● **Data provided**:
=== Begin Enclosure ===

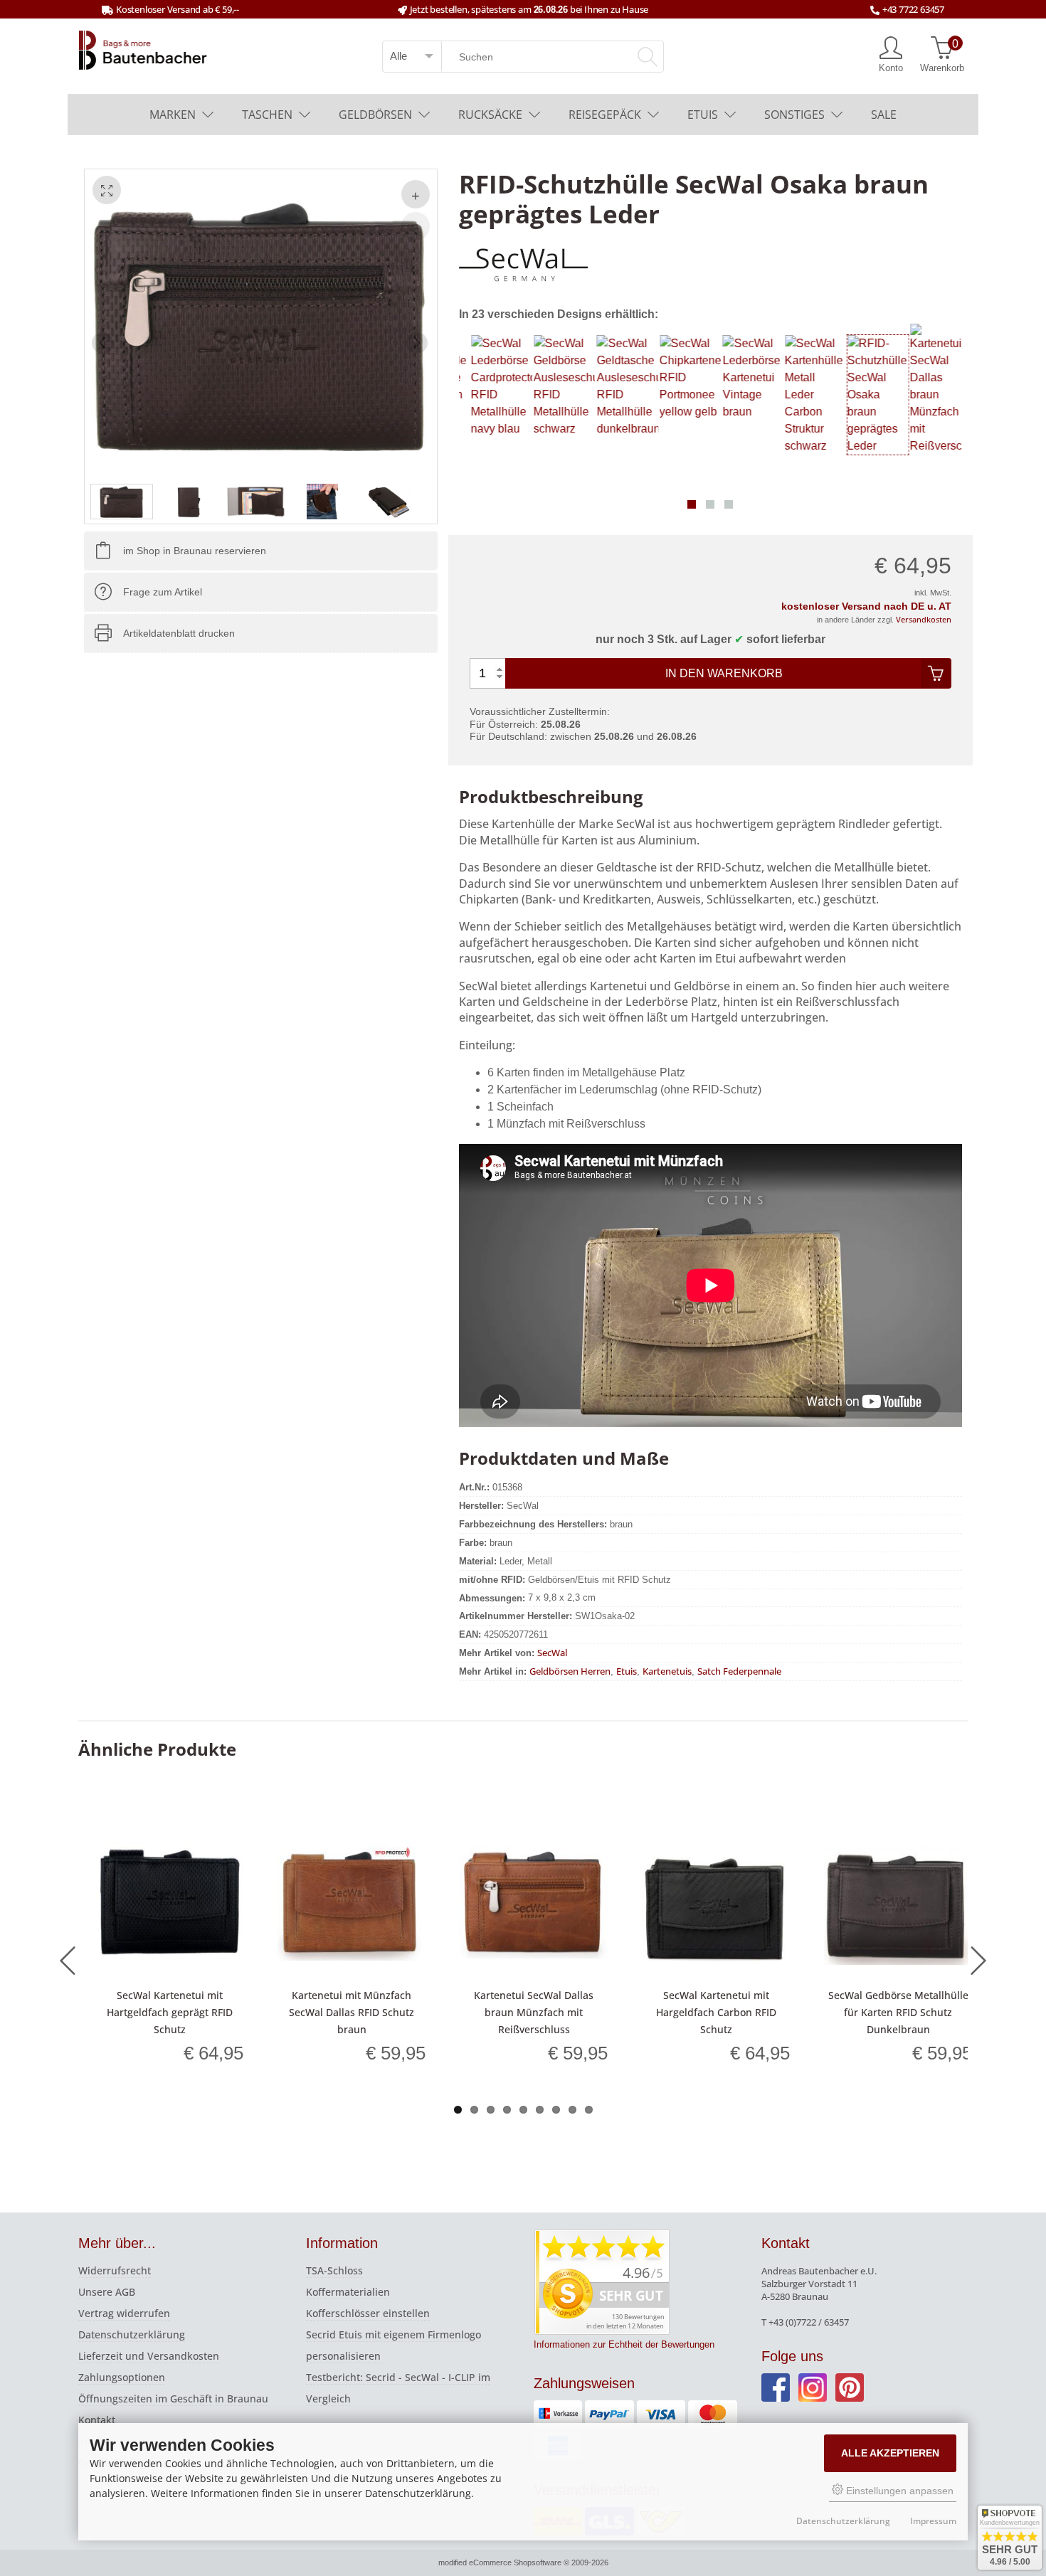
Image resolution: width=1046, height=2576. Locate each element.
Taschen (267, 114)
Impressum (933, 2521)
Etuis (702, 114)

=== End Enclosure ===
=== Begin Enclosure ===

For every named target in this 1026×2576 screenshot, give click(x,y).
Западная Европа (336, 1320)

=== End Enclosure ===
=== Begin Enclosure ===

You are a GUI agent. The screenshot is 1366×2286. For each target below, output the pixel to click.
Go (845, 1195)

=== End Enclosure ===

● **Work instructions**: Where the data above reaches the line holding "Image resolution: width=1046, height=2576.", begin printing, and stop after the line holding "Etuis (702, 114)". Each line must be reproduced exactly, with nothing else added.

● **Your solution**:
Image resolution: width=1046, height=2576. Locate each element.
Taschen (267, 114)
Impressum (933, 2521)
Etuis (702, 114)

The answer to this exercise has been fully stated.